A call center or contact center is basically any office that a company uses to make or accept phone calls. Usually a call center is set up in order to maximize efficiency so call centers are can be very big with large numbers of agents. Some call centers employ hundreds of agents and are open 24 hours a day 365 days a year. Contact centers are increasingly popular for today’s businesses where centralized customer service and support functions can be managed under one roof.

Call centers offer many advantages to companies. By centralizing their customer support functions or outbound calling, call centers can take advantage of economies of scale. Having all of their phone agents in one place allows business to centralize training and supervision. With the rise of advanced telecommunications technology, call centers can be located anywhere. This allows companies to take advantage of time zones and cheaper labor rates in different states and countries.

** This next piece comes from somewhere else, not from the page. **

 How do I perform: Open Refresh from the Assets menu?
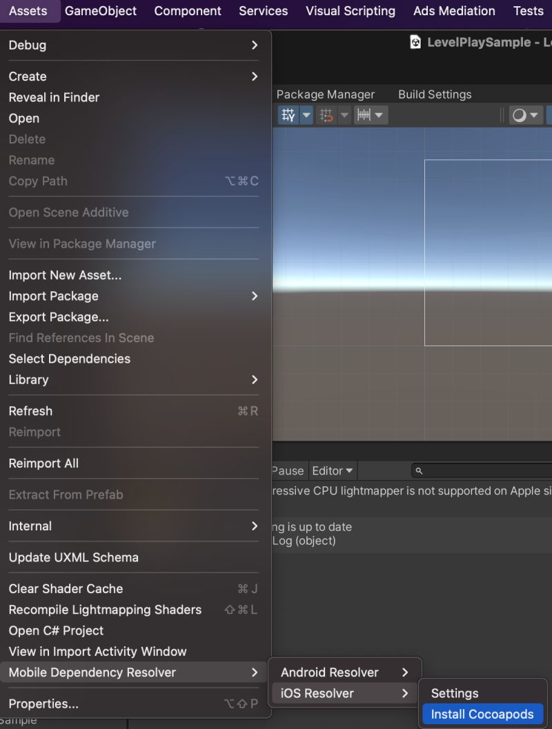[30, 411]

Call centers are usually divided into two main function areas. Outbound: employing agents who make telephone calls out to potential customers or people being surveyed. An example of an outbound call center would be a telemarketing campaign that sells magazine subscriptions or weekly delivery of your local paper. Many non-profit organizations use outbound call centers to solicit donations. Inbound: employing agents who accept phone calls. Examples of inbound call center would be a skateboard company who takes sales orders over the phone and offers customer service to those who have questions about the product they purchased. Banks and credit card companies employ huge numbers of inbound call center agents around the world.

Many call centers use a number of different technologies to help improve performance and customer experience. Inbound call centers often use automatic call distribution, this technology assigns calls to representatives on the order they are received. Other call centers utilize call monitoring, in which customer calls are randomly monitored by staff to ensure that phone representatives meet customer needs. Outbound call centers have their own technology. Predictive dialers make automatic phone calls from a call list and give the agent a live call only when a customer answers the phone.